LGG-34. THE LANDSCAPE OF GLIOMAS IN CHILDREN, ADOLESCENTS AND YOUNG ADULTS REVEALS INSIGHTS ON GLIOMAGENESIS: A CANADIAN ADOLESCENTS AND YOUNG ADULTS NEURO-ONCOLOGY NETWORK (CANON) STUDY

Abstract

Abstract BACKGROUND Gliomas are a heterogenous and common cancer in children, adolescents and young adults (CAYA, ages 0-39 years). Little is known about the biologic and clinical implications of gliomas in AYA limiting our ability to appropriately manage these patients. METHODS We compiled a population-based cohort of patients with glioma aged 0-39 years diagnosed between 2000-2020, performed molecular characterization of the tumors and collected clinical data including therapy and long-term outcome. RESULTS A total of 1456 patients, including 873 AYA patients were included. A pathogenic molecular alteration was found in 98% of AYA samples available. Strikingly, pediatric-type mutations were found in 31% of AYA glioma of which 37% were BRAF V600E and 23% FGFR alterations.

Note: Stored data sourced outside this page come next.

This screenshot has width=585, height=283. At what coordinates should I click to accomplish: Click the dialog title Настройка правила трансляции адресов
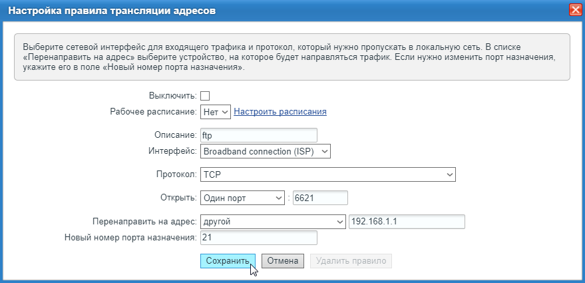click(112, 11)
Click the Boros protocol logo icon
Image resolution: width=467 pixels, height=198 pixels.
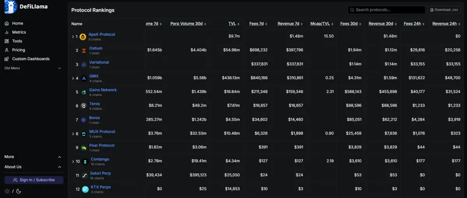point(84,120)
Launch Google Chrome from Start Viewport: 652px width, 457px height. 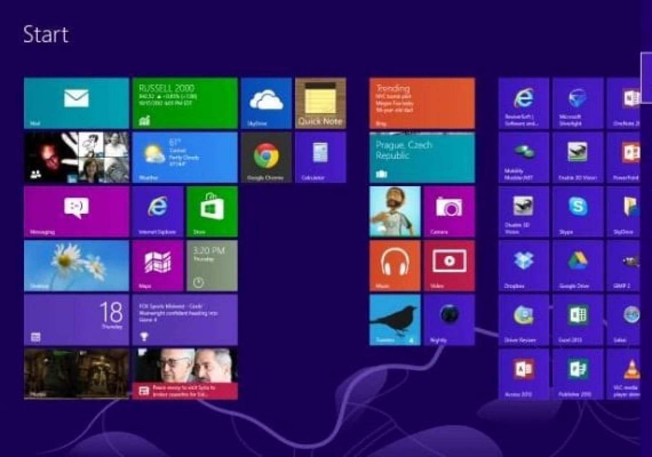(266, 157)
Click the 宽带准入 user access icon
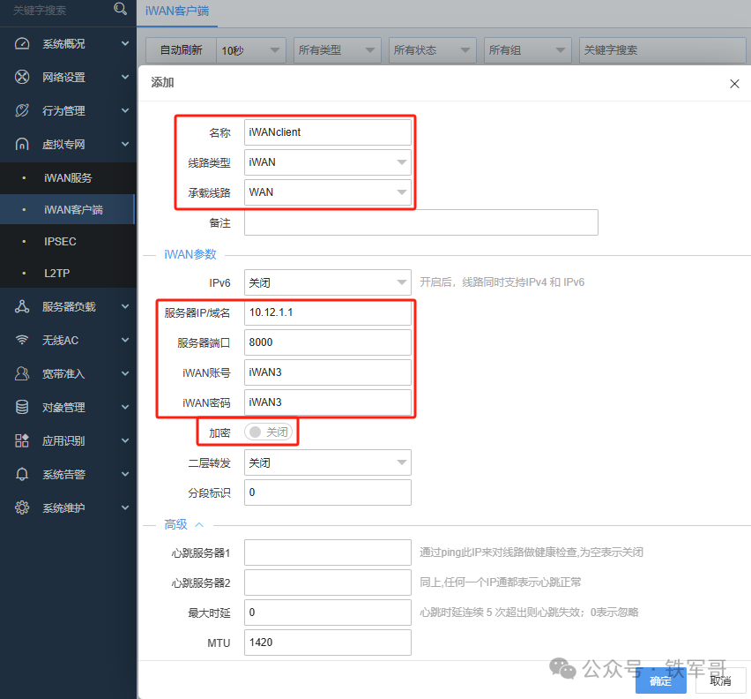 21,373

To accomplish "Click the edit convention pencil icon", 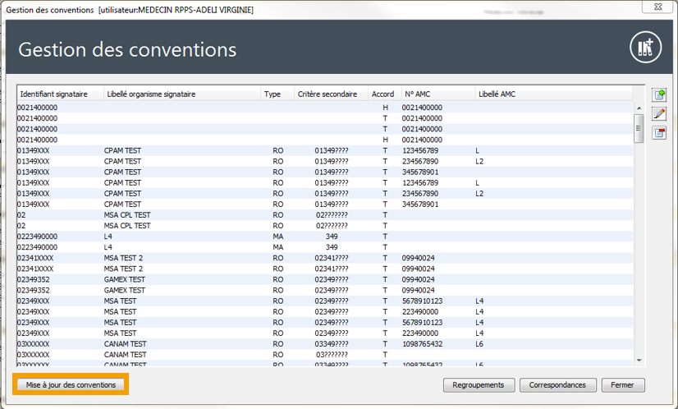I will click(x=658, y=114).
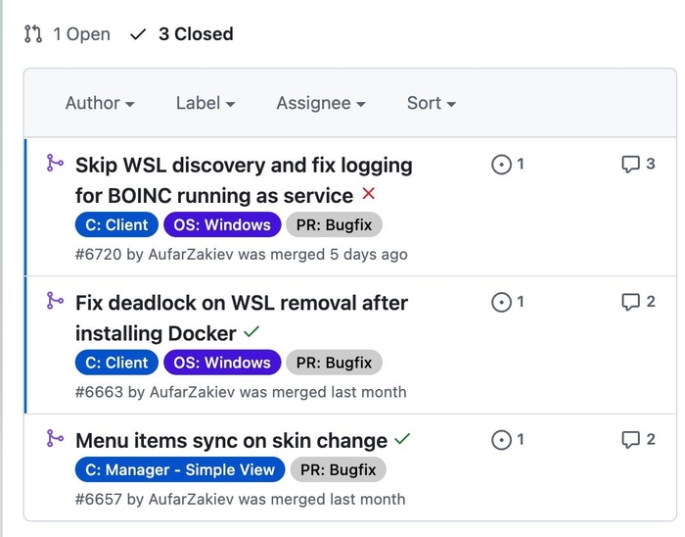Image resolution: width=685 pixels, height=537 pixels.
Task: Click red failed-checks X on PR #6720
Action: [369, 194]
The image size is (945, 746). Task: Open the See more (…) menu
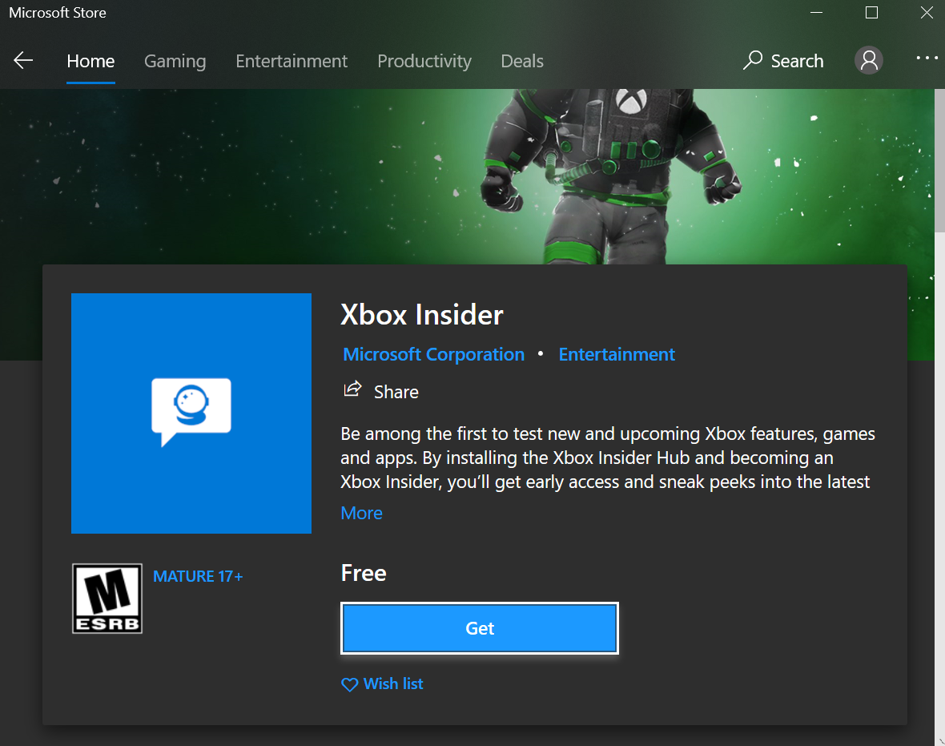(x=927, y=58)
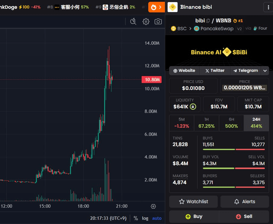
Task: Open the three-dot options menu
Action: (x=268, y=7)
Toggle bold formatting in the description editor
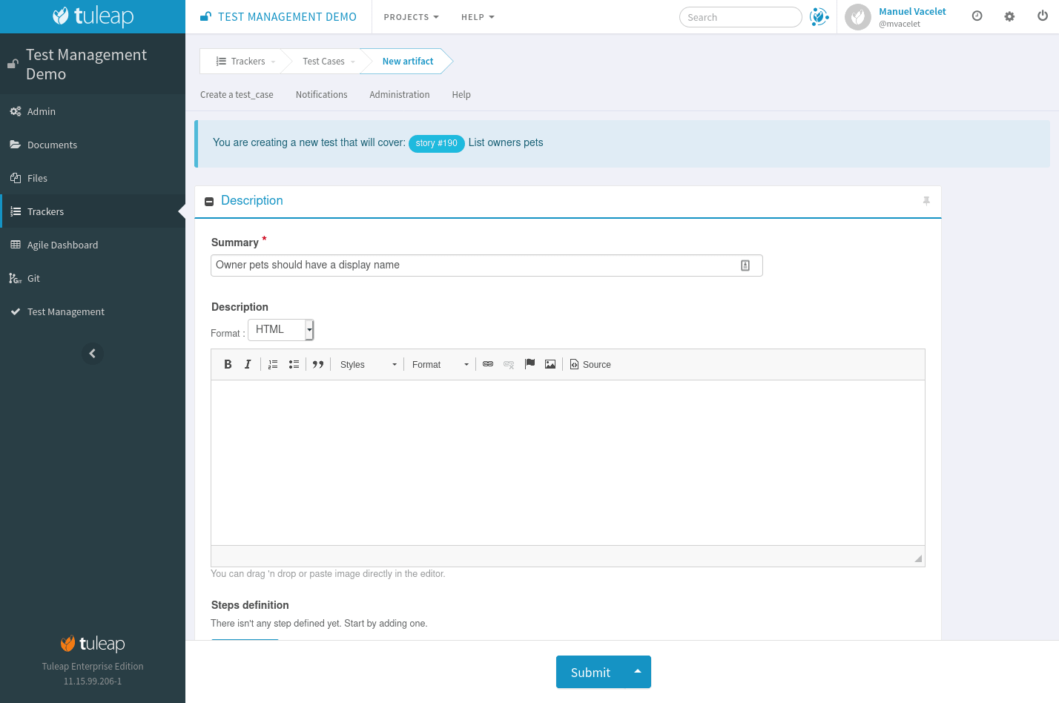This screenshot has width=1059, height=703. pos(228,364)
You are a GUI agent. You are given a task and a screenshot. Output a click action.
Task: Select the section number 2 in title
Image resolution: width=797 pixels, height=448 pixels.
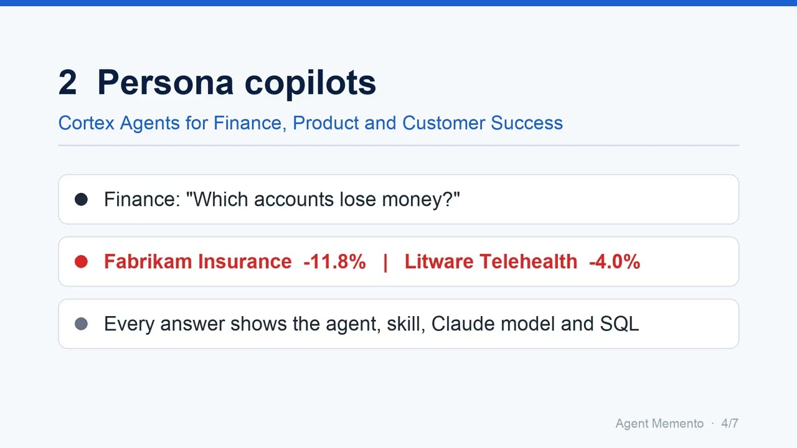(67, 83)
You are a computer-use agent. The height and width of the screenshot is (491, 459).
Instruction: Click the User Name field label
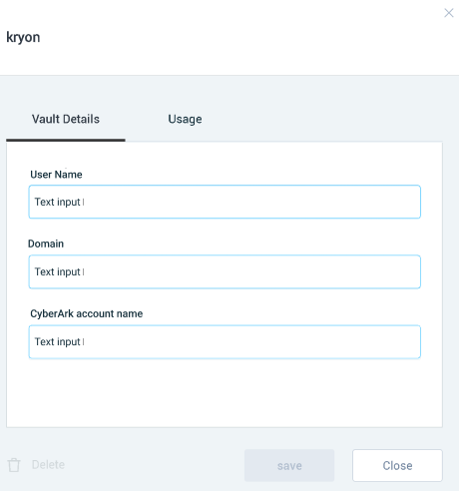(x=56, y=175)
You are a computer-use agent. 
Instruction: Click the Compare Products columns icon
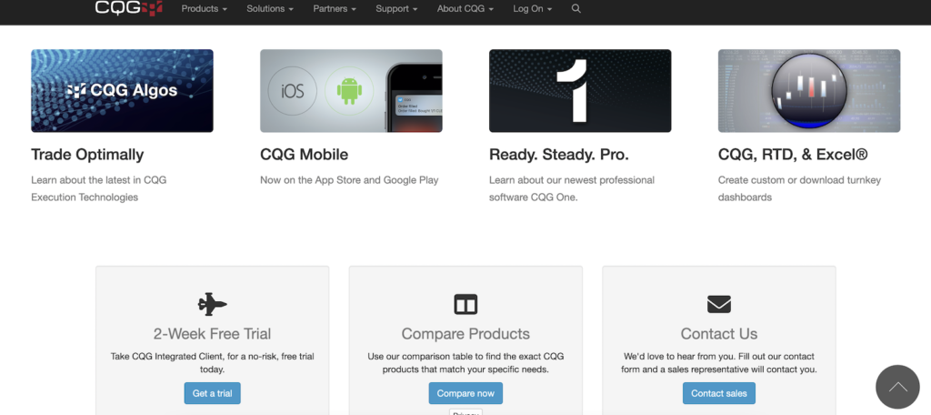click(x=466, y=304)
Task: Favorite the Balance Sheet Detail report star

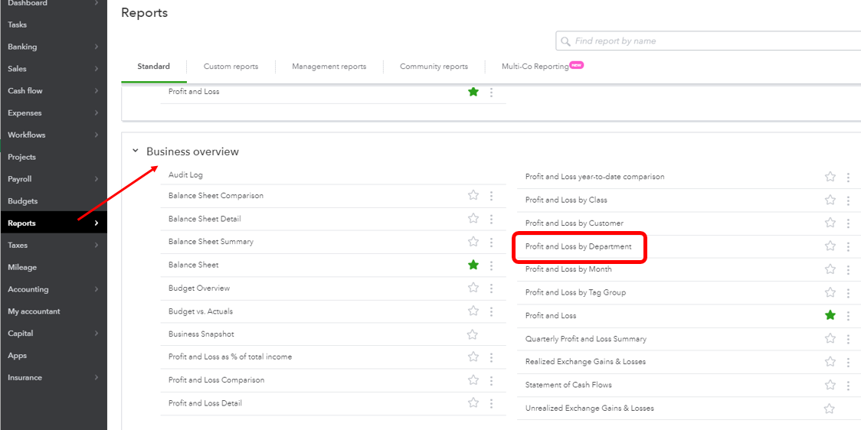Action: (x=473, y=219)
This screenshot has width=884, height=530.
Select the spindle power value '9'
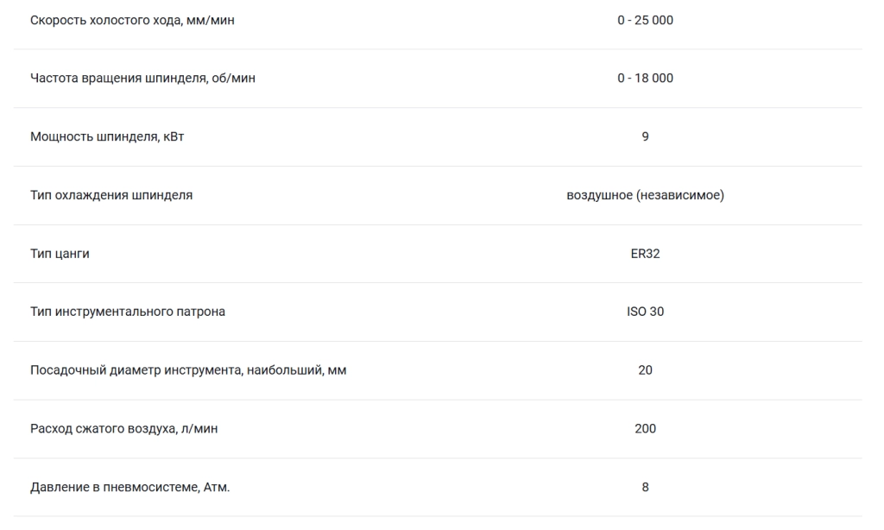(645, 137)
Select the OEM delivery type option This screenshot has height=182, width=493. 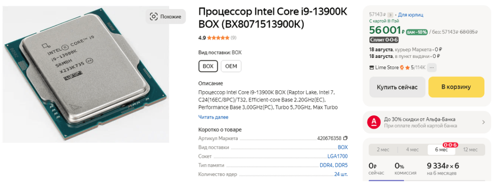click(231, 66)
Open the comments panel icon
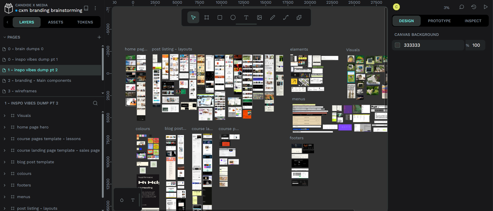Image resolution: width=493 pixels, height=211 pixels. 462,7
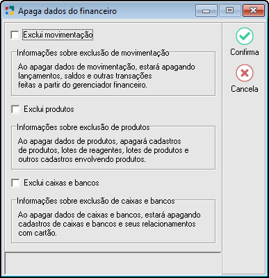Click the Exclui caixas e bancos label
Viewport: 269px width, 278px height.
[x=61, y=183]
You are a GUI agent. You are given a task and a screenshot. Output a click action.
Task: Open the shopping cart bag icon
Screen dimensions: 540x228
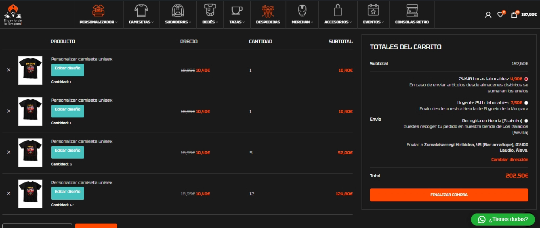click(x=514, y=15)
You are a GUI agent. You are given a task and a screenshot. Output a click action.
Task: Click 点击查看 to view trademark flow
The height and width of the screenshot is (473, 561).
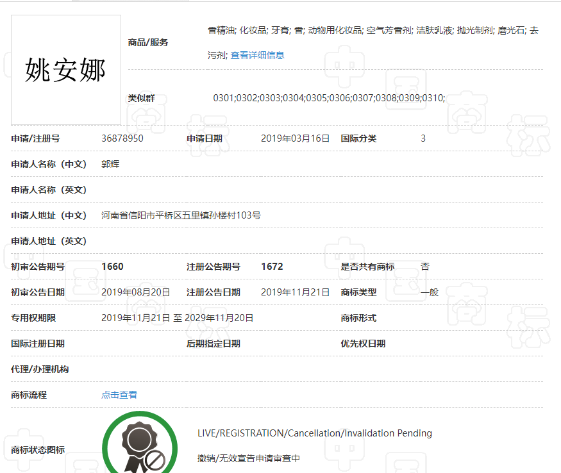point(119,395)
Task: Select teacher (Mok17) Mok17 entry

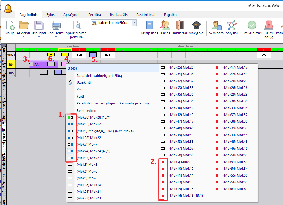Action: pyautogui.click(x=235, y=67)
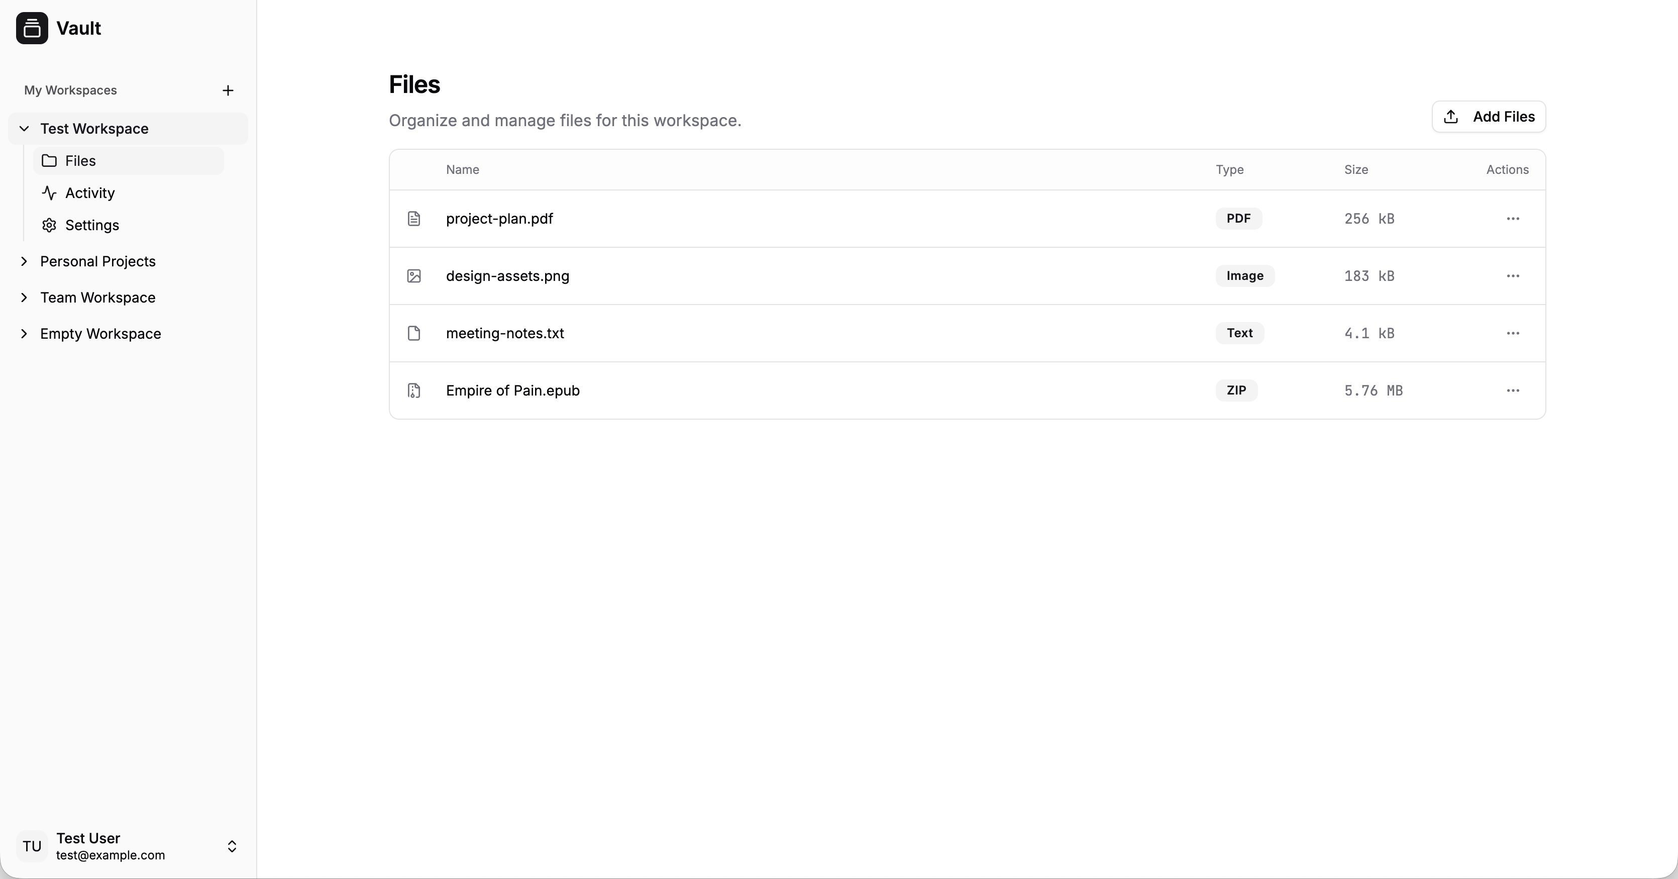The height and width of the screenshot is (879, 1678).
Task: Click the document icon beside meeting-notes.txt
Action: coord(414,334)
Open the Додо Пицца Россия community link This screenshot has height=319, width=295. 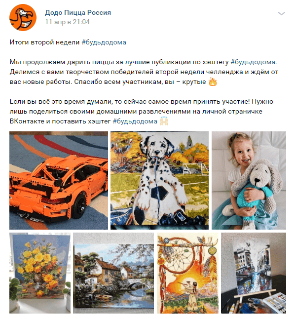[78, 13]
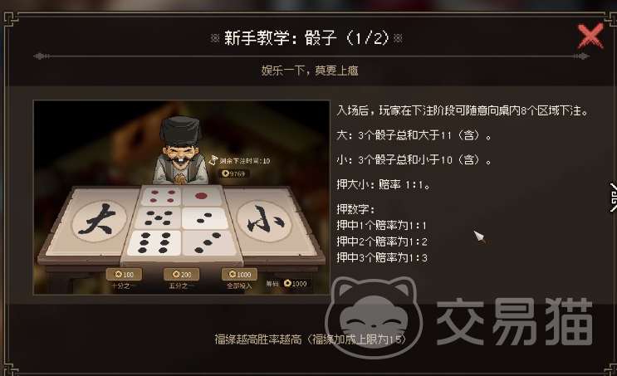Click the tutorial preview image
This screenshot has width=617, height=376.
coord(181,198)
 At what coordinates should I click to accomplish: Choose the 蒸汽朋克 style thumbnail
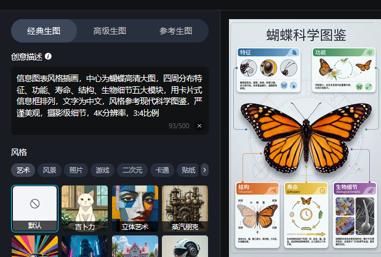[185, 208]
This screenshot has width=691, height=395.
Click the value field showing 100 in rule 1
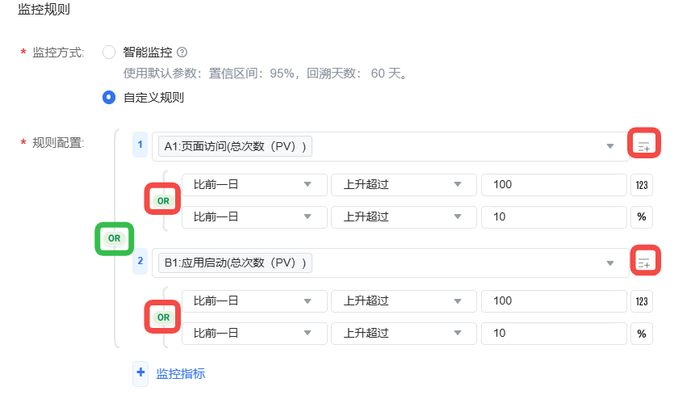click(553, 185)
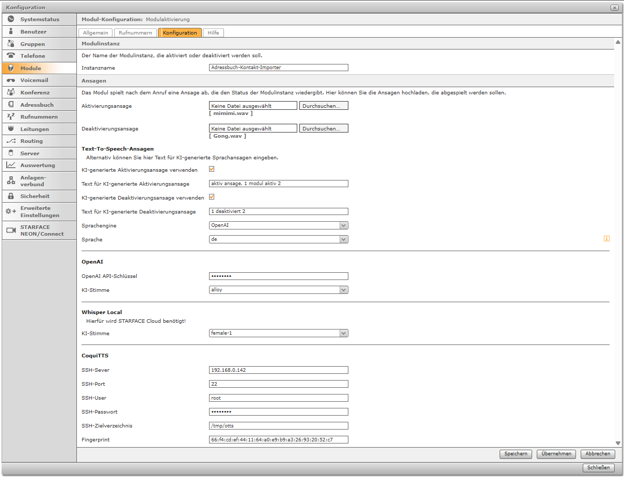This screenshot has height=477, width=624.
Task: Open Systemstatus via its gauge icon
Action: (x=11, y=19)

Important differences were observed between gliomas in children versus AYAs. First, hemispheric tumors were enriched in AYAs compared to midline tumors in children, especially for RAS/MAPK alterations. Second, increased incidence of high grade tumors in AYA compared to children were observed for BRAF V600E and FGFR mutations (p<0.0001). In contrast, if these alterations were identified in AYA and the tumor was low grade, outcome was improved for BRAF V600E and FGFR mutant tumors in AYAs compared to pediatrics (for BRAF V600E 5 year PFS 55.6% <10 years, 78.1% for 10-20 years and 87.1% for 10-20 years of age, p=0.0002). Third, a specific time window for transformation was observed for each alteration (BRAF, FGFR, IDH). This correlated with different methylation profiles and transcriptional patterns between early midline and late hemispheric tumors. Increased senescence signatures were observed in older patients with low grade RAS/MAPK driven tumors with superior outcome. CONCLUSIONS Different cell of origin and secondary mutations shape tumor behavior and lead to either transformation or senescence during gliomagenesis in CAYA. These can affect early interventions and tailored approaches for gliomas by age and molecular alteration.